To account for possible changes in prescription as well as disease management practices, we employed sampling on incidence density where cases and controls are on contemporaneous as well as equal time durations. Although a randomized controlled trial would be the preferable study design to obtain unbiased estimates, conducting such a trial for HCC while possible is infeasible because of the small fraction of cases that occur annually. Such a trial also will not be justified without preliminary evidence from observational studies.

Apart from the novelty of findings, our study has several strengths including the large sample size, the relatively long period of potential exposure, accurate definitions of the case/control and statin prescription validated by chart reviews, and the close matching between cases and controls. Our choice of conducting a nested case-control study among patients with diabetes was related to the known higher likelihood of developing HCC, and to the higher likelihood of using statins to treat commonly found lipid abnormalities.

On the other hand, the study has limitations related to the observational retrospective nature of its design and the reliance on a convenience sample of patients identified in VA Medicare datasets. The relatively short duration of exposure (average 2.4 years) has limited the duration response analyses; however, the limited exposure period imposed by the convenience sample may not be interpreted as the same as short duration of statin use. It is possible that the short term patterns of statin use observed within the study frame are reflective of long term use that was not captured. The accuracy and completeness of potential confounders such as hepatitis C, alcoholic liver disease, and cirrhosis is unclear. These conditions are more likely to be identified and recorded in patients with HCC, and therefore the effect of misclassification is to reduce any observed association between statin and HCC. Approximately one third of HCC cases had none of these risk factors in the VA administrative date or Medicare claims data. A likely explanation is the absence of diagnostic codes for non-alcoholic fatty liver disease (NAFLD). Our chart review supports the overall the proportions of cases with HCV and alcoholic liver disease reported from administrative datasets but also indicates that NAFLD was found in approximately 38% of cases. Given that all patients in this cohort had established diabetes, one expects NAFLD to be disproportionately high in the study. Statin filled prescriptions were used to approximate actual intake of medications; the adherence to these medications in unknown. However, filled prescriptions correlate highly with self reported intake of medication in previous studies 27,28. Lastly, the findings were obtained from a predominantly men veteran population and therefore they may not be generalizable to women or non veterans.

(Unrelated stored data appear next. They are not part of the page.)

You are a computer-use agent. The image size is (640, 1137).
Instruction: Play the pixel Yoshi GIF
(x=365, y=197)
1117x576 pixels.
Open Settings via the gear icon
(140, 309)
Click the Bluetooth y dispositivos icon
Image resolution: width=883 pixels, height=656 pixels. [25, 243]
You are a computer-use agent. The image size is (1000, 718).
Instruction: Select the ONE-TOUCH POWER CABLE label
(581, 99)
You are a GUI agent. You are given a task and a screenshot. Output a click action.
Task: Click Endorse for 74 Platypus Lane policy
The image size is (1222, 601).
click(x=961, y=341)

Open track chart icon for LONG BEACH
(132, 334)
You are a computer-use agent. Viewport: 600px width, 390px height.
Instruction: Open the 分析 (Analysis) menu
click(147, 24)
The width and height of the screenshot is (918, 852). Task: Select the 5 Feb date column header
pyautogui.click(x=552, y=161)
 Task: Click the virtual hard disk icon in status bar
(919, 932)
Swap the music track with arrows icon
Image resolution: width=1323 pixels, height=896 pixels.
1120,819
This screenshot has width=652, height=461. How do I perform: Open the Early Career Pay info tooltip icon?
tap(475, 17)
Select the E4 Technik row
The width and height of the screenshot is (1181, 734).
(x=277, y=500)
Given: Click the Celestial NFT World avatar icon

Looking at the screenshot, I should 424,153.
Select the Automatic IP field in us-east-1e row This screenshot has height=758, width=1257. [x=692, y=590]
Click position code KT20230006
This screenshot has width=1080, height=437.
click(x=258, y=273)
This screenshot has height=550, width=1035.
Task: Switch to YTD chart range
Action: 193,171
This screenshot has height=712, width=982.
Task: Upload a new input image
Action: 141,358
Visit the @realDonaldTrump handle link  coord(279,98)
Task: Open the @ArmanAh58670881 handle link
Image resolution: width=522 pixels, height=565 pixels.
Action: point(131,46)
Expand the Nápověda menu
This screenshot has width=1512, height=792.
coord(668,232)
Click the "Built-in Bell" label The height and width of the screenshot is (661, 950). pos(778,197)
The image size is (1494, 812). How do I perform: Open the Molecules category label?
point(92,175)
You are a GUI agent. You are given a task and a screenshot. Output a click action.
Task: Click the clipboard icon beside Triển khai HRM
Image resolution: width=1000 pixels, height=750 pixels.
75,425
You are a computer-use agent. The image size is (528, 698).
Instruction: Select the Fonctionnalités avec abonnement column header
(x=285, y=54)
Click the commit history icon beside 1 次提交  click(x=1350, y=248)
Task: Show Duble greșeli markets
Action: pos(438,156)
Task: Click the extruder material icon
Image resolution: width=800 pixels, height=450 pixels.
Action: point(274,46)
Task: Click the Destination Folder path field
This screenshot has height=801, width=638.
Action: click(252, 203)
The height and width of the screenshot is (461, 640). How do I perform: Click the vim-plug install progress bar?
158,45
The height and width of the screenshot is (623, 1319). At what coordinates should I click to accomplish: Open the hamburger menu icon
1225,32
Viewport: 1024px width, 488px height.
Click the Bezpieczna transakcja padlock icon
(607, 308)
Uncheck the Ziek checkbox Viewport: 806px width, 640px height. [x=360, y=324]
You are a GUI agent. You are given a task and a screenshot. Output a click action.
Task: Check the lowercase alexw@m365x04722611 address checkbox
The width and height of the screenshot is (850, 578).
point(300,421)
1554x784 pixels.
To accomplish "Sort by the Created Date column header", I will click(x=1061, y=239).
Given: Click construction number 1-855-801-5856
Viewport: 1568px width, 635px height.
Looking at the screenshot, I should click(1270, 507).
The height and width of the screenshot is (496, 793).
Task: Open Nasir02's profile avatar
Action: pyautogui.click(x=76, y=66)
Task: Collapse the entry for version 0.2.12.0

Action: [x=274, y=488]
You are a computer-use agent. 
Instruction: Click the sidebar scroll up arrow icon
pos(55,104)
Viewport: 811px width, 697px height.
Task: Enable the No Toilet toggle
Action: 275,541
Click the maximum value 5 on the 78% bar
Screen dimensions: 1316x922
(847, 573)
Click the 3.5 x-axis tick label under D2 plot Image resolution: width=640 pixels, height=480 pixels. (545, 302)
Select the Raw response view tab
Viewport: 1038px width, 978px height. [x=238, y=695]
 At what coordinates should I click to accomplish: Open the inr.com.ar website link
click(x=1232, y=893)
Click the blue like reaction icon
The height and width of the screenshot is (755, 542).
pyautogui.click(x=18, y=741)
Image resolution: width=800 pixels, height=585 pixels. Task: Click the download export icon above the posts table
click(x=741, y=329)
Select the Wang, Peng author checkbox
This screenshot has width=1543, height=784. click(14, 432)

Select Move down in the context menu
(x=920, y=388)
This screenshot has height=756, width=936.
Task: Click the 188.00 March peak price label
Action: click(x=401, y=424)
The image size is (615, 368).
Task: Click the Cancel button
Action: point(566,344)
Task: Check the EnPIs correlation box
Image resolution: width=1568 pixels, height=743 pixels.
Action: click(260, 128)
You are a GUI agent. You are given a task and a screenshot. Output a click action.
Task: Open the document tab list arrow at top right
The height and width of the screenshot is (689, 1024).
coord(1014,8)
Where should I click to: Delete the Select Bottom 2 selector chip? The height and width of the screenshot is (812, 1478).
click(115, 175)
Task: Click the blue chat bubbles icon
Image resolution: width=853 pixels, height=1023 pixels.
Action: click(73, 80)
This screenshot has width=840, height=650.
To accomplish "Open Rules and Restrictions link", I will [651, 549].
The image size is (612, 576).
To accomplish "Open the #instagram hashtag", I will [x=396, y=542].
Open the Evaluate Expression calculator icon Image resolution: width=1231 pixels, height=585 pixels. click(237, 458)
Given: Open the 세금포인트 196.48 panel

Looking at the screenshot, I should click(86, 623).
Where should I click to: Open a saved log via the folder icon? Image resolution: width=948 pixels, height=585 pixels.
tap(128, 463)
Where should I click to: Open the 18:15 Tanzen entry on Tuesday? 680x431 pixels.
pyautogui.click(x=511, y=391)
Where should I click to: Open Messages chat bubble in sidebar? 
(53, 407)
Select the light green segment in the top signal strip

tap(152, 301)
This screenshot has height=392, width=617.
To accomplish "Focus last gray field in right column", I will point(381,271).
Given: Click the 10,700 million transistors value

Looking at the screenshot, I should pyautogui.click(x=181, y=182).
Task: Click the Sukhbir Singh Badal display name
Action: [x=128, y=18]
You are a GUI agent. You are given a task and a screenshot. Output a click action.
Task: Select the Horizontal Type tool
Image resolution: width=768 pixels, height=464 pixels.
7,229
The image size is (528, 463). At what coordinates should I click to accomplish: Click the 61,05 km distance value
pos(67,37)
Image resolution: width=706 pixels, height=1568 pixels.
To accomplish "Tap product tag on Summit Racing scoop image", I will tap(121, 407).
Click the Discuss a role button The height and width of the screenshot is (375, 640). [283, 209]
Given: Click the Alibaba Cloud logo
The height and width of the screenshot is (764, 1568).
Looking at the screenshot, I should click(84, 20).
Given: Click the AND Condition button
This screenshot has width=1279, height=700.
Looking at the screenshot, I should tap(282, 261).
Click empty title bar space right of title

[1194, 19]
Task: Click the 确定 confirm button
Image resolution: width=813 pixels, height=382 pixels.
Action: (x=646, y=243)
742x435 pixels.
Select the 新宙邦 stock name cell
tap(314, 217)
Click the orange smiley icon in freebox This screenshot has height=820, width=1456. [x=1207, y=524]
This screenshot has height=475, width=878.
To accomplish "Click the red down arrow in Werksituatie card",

In conclusion, this large nested matched case-control study in patients with diabetes provides the first indication of a cancer preventive effect for statins specific to HCC. These finding needs to be confirmed in future studies.

Acknowledgments

This research was supported in part by the Department of Veterans Affairs, Health Services Research and Development Service IIR 02-081, and by a grant from the American College of Gastroenterology. Dr. El-Serag is supported by NIH K24DK078154-03.